By default, the sort_values()
method sorts the dataframe in ascending order. To sort the values in descending order, you can use the “ascending”
parameter and set it to False
. Then, the sort_values()
method will sort the dataframe in descending order. You can observe this in the following example.
import pandas as pd
grades=pd.read_csv("grade.csv")
print("The input dataframe is")
print(grades)
grades.sort_values(by="Marks",inplace=True,ignore_index=True,ascending=False)

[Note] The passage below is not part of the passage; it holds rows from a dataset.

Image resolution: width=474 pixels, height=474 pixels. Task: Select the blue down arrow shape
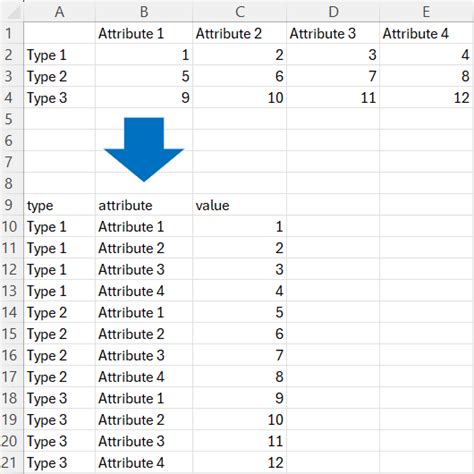pos(144,149)
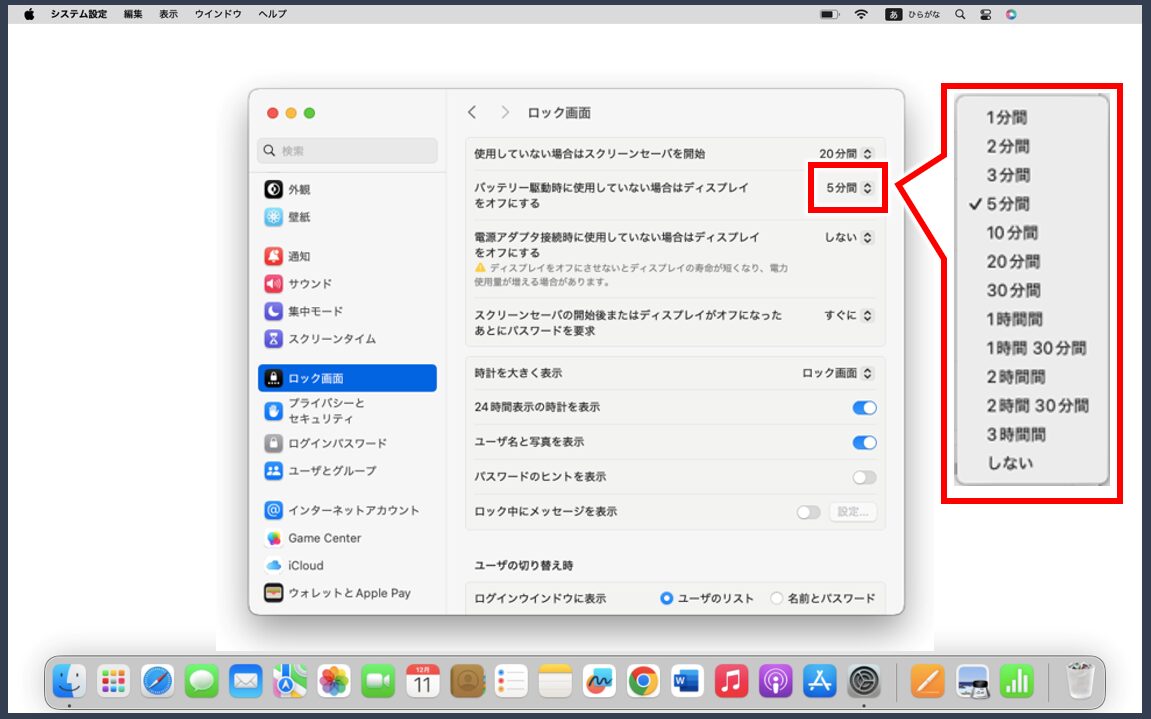Click the 検索 search field in the sidebar
The height and width of the screenshot is (719, 1151).
347,150

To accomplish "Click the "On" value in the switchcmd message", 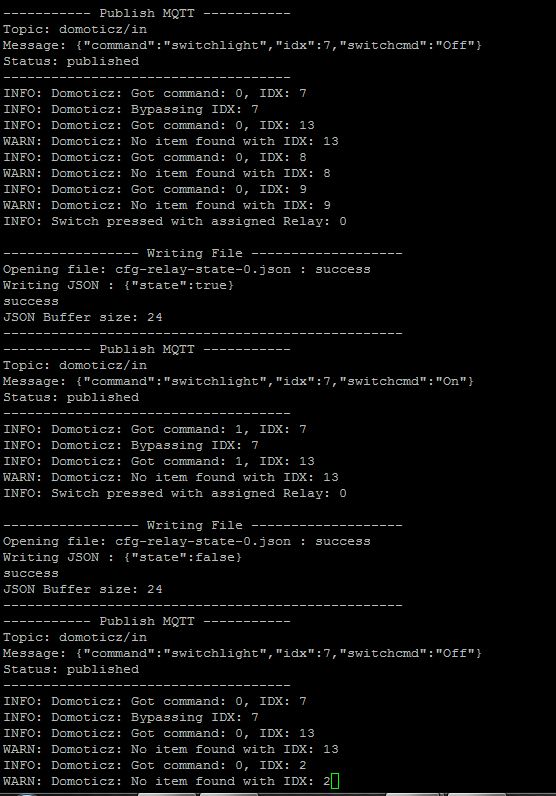I will (451, 381).
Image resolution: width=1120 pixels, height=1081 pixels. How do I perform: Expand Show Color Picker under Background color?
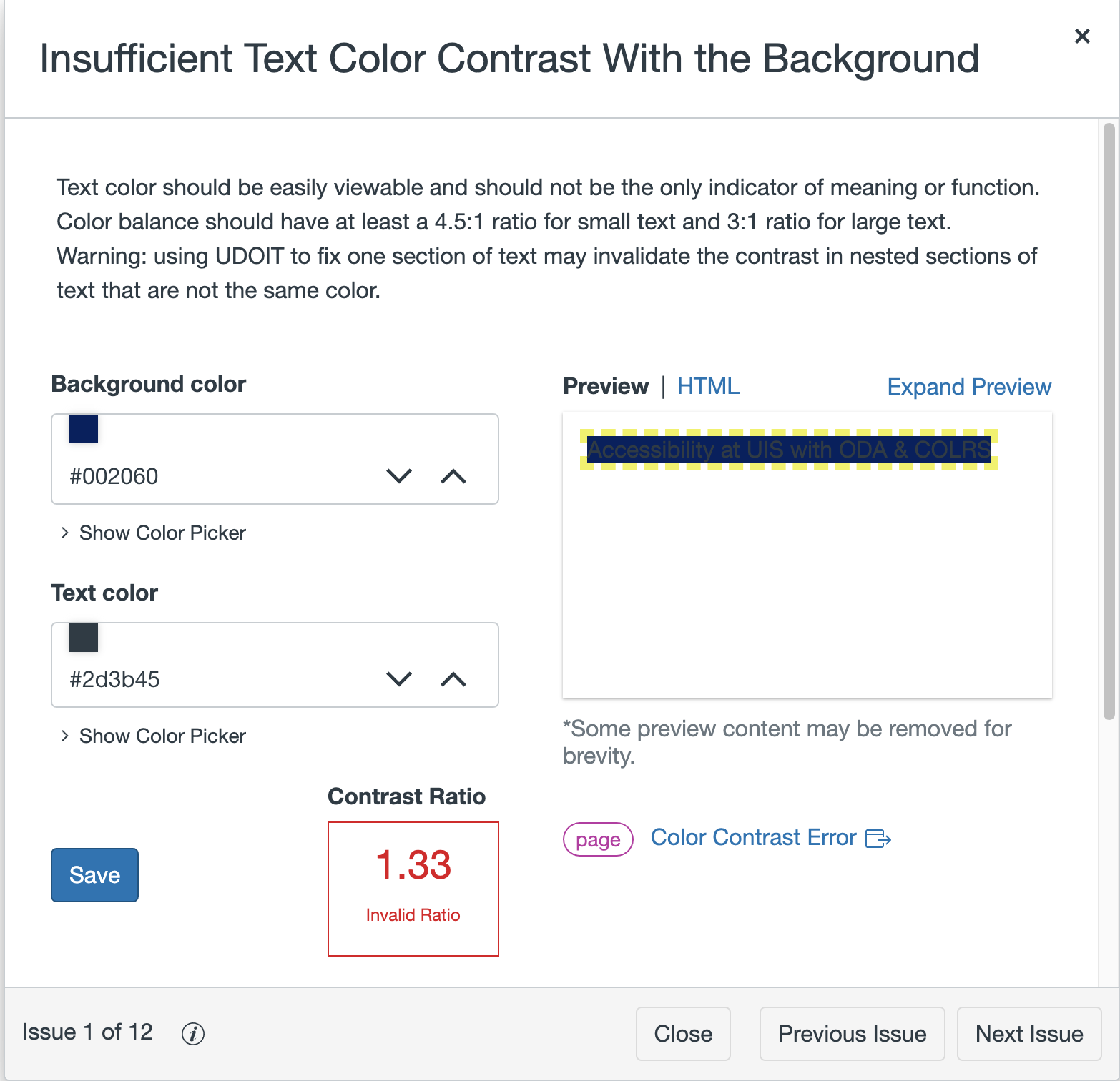[152, 533]
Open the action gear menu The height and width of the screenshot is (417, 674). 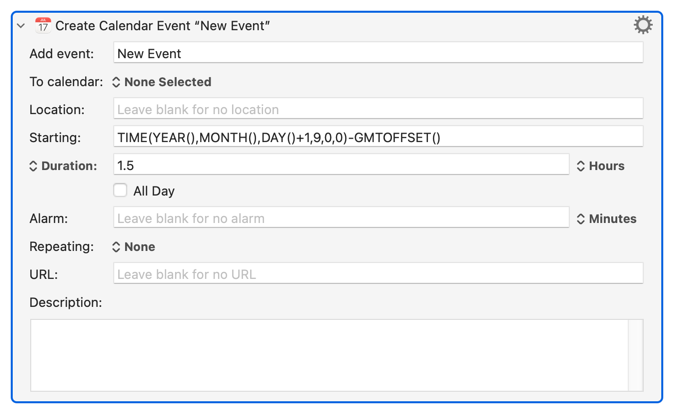[x=642, y=25]
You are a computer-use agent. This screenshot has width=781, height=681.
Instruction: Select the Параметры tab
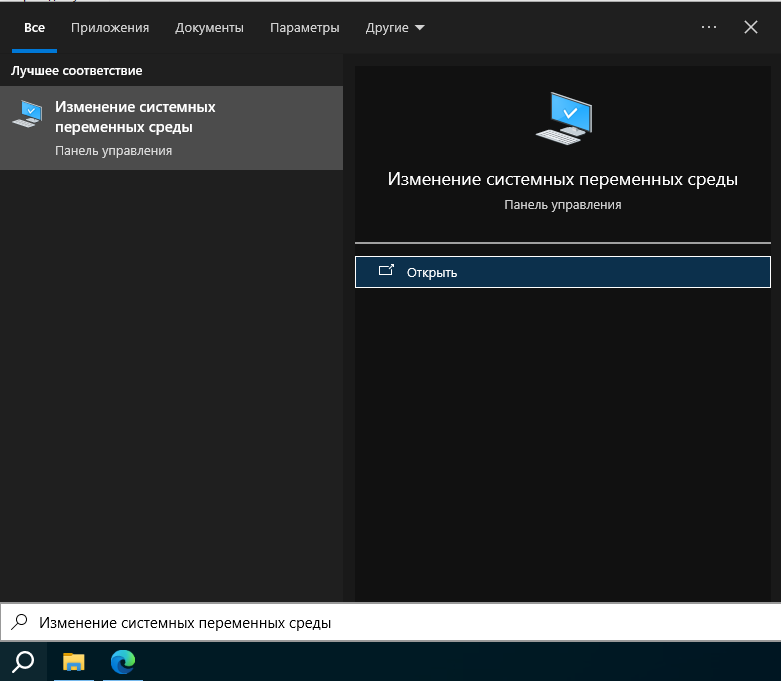304,28
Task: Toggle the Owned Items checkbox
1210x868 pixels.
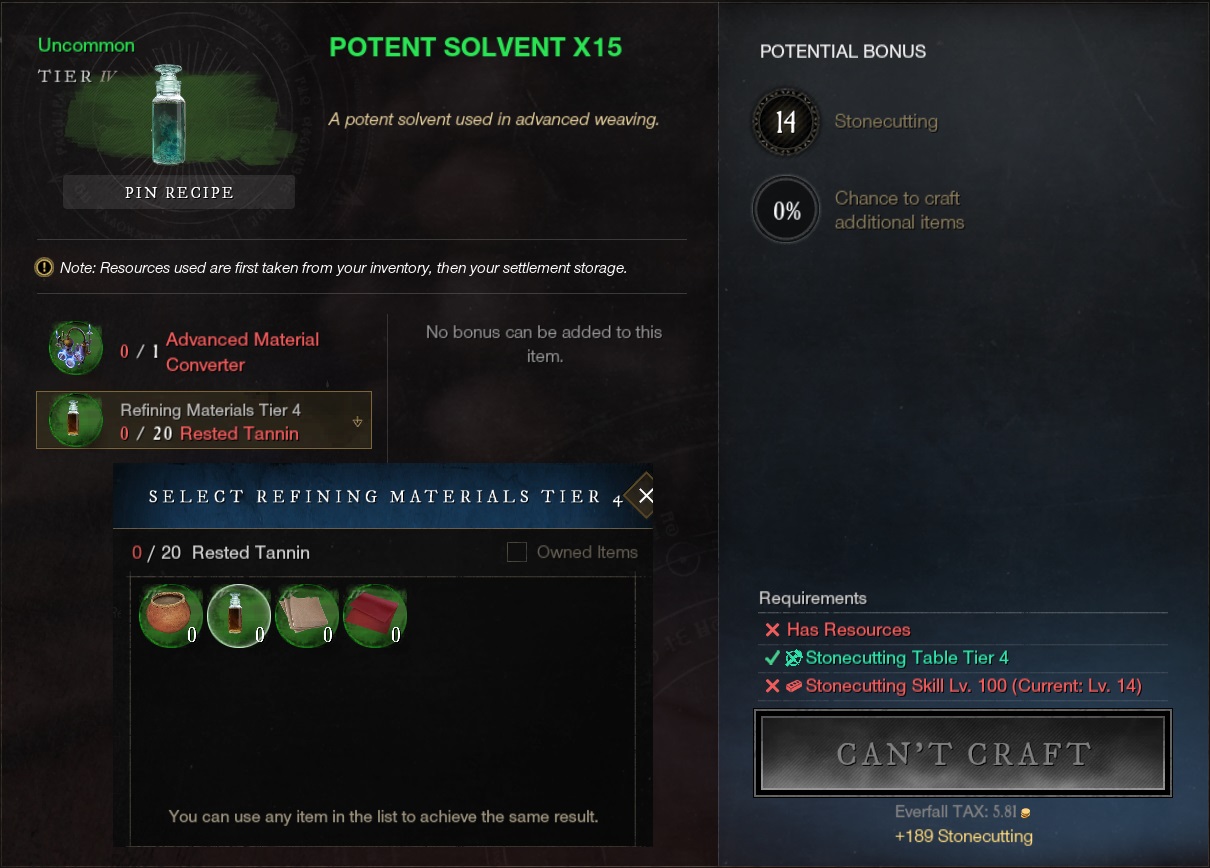Action: tap(517, 552)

print("The sorted dataframe is")
print(grades)
Output:
The input dataframe is
Class Roll Name Marks Grade
0 1 11 Aditya 85 A
1 1 12 Chris 95 A
2 1 14 Sam 75 B
3 1 16 Aditya 78 B
4 1 15 Harry 55 C
5 2 1 Joel 68 B
6 2 22 Tom 73 B
7 2 15 Golu 79 B
8 2 27 Harsh 55 C
9 2 23 Clara 78 B
10 3 33 Tina 82 A
11 3 34 Amy 88 A
12 3 15 Prashant 78 B
13 3 27 Aditya 55 C
14 3 23 Radheshyam 78 B
15 3 11 Bobby 50 D
The sorted dataframe is
Class Roll Name Marks Grade
0 1 12 Chris 95 A
1 3 34 Amy 88 A
2 1 11 Aditya 85 A
3 3 33 Tina 82 A
4 2 15 Golu 79 B
5 1 16 Aditya 78 B
6 2 23 Clara 78 B
7 3 15 Prashant 78 B
8 3 23 Radheshyam 78 B
9 1 14 Sam 75 B
10 2 22 Tom 73 B
11 2 1 Joel 68 B
12 1 15 Harry 55 C
13 2 27 Harsh 55 C
14 3 27 Aditya 55 C
15 3 11 Bobby 50 D
In this example, we have set the ascending
parameter to False
. Due to this, the rows of the dataframe are sorted by Marks
in descending order.
We can also sort the dataframe in descending order if we are sorting it by multiple columns as shown below.
import pandas as pd
grades=pd.read_csv("grade.csv")
print("The input dataframe is")
print(grades)
grades.sort_values(by=["Class","Marks"],inplace=True,ignore_index=True,ascending=False)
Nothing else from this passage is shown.